* Assigned task: Each entry is to be output precisely as it appears.

* Supplied records:
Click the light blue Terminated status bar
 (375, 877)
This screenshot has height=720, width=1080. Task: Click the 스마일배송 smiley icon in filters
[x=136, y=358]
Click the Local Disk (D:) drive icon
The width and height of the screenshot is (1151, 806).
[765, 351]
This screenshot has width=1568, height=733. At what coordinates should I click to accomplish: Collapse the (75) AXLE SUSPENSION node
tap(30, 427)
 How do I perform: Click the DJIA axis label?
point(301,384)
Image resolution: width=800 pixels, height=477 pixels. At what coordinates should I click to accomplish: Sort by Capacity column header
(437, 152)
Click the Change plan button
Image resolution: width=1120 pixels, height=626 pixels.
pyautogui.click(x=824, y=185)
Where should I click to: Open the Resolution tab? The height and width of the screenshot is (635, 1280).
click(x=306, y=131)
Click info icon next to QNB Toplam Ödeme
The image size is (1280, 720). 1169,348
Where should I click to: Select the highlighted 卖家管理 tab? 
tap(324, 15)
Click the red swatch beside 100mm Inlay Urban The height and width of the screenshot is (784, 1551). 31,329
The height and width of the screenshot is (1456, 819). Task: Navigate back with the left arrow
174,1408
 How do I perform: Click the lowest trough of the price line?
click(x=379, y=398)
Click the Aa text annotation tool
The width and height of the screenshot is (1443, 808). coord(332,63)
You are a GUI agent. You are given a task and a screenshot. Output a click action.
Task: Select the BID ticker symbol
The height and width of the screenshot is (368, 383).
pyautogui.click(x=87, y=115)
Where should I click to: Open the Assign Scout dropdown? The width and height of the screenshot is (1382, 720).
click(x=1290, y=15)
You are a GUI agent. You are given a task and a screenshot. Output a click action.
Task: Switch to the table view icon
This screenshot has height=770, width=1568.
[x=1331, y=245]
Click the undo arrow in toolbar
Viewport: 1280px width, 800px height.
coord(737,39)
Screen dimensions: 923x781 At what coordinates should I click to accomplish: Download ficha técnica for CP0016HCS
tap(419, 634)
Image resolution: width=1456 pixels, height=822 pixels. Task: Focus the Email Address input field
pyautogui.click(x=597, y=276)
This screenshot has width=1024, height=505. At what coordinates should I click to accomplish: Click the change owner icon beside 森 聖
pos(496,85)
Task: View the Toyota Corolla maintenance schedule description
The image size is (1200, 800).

* Exercise response:
Click the light blue Terminated status bar
 (375, 877)
This screenshot has height=720, width=1080. Task: Click the 스마일배송 smiley icon in filters
[x=136, y=358]
Click the Local Disk (D:) drive icon
The width and height of the screenshot is (1151, 806).
[765, 351]
This screenshot has width=1568, height=733. At what coordinates should I click to accomplish: Collapse the (75) AXLE SUSPENSION node
tap(30, 427)
 How do I perform: Click the DJIA axis label?
point(301,384)
Image resolution: width=800 pixels, height=477 pixels. At what coordinates should I click to accomplish: Sort by Capacity column header
(437, 152)
Click the Change plan button
Image resolution: width=1120 pixels, height=626 pixels.
pyautogui.click(x=824, y=185)
Where should I click to: Open the Resolution tab? The height and width of the screenshot is (635, 1280).
click(x=306, y=131)
Click info icon next to QNB Toplam Ödeme
The image size is (1280, 720). 1169,348
Where should I click to: Select the highlighted 卖家管理 tab? 
tap(324, 15)
Click the red swatch beside 100mm Inlay Urban The height and width of the screenshot is (784, 1551). 31,329
The height and width of the screenshot is (1456, 819). Task: Navigate back with the left arrow
174,1408
 How do I perform: Click the lowest trough of the price line?
click(x=379, y=398)
Click the Aa text annotation tool
The width and height of the screenshot is (1443, 808). coord(332,63)
You are a GUI agent. You are given a task and a screenshot. Output a click action.
Task: Select the BID ticker symbol
The height and width of the screenshot is (368, 383).
pyautogui.click(x=87, y=115)
Where should I click to: Open the Assign Scout dropdown? The width and height of the screenshot is (1382, 720).
click(x=1290, y=15)
You are a GUI agent. You are given a task and a screenshot. Output a click action.
Task: Switch to the table view icon
This screenshot has height=770, width=1568.
[x=1331, y=245]
Click the undo arrow in toolbar
Viewport: 1280px width, 800px height.
coord(737,39)
Screen dimensions: 923x781 At what coordinates should I click to accomplish: Download ficha técnica for CP0016HCS
tap(419, 634)
Image resolution: width=1456 pixels, height=822 pixels. Task: Focus the Email Address input field
pyautogui.click(x=597, y=276)
This screenshot has width=1024, height=505. At what coordinates should I click to accomplish: Click the change owner icon beside 森 聖
pos(496,85)
Task: View the Toyota Corolla maintenance schedule description
The image size is (1200, 800).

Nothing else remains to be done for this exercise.